侃生KAN

ゴジラ-1.0の侃生KANのネタバレレビュー・内容・結末

ゴジラ-1.0(2023年製作の映画)
4.8

このレビューはネタバレを含みます


『シン・ゴジラ』は環境破壊のメタファーとしてのゴジラであるのに対して、『-1.0』は戦争の象徴としてのゴジラ、つまり原点回帰としての性質を持つことはもちろんとして、さらに登場人物の人としての業を深く描くことに挑戦し、成功している。
故にマイナスワンは大傑作だった。

ゴジラという作品はシリーズが続くに従って、エンターテイメント性(特に子供受けしやすいと考えられる手段としての)の追求が主軸に置かれていた時期が長く、その副産物としてのキングギドラや、へドラといった人気怪獣を産み出し、それらのリファイン・アレンジを繰り返して、シリーズを繋げるという努力をしてきた。

しかしその結果おざなりにされてきた、ゴジラ本来が持つテーマである『人の業』を描くことを『シン』は序章として、そして本作で本領発揮と言わんばかりに見せつける。
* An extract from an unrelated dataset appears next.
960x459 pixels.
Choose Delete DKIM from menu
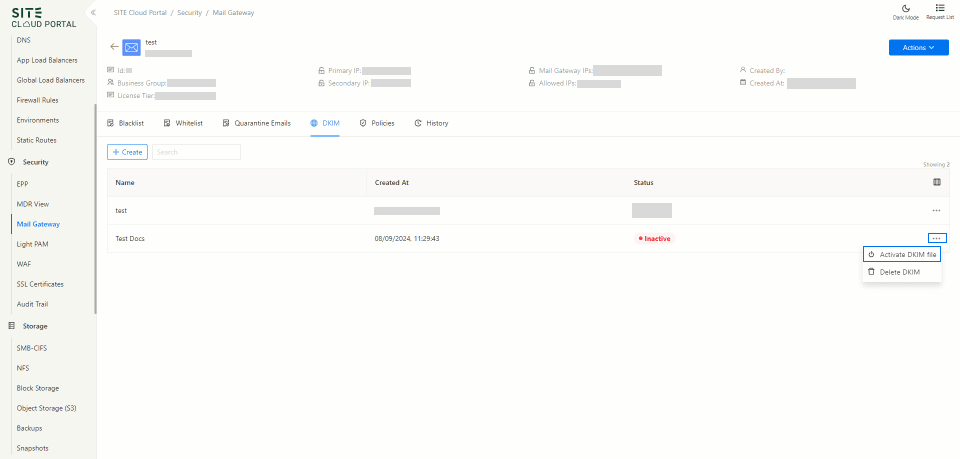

本作の凄みは『シン』で新しかった点である、災害シミュレーションの延長として描かれるゴジラを、より臨場感溢れる構図、演出などで前作よりもさらに説得力を持たせている点と視聴者の視点としてのキャラクターに濃厚な人間ドラマを持たせることで作品に深みを与えている点であろう。

この作品を観劇する上で、前情報は一切いらない。初代のテーマを内包しつつ、全く新しい作品に仕上がってる、大傑作だ。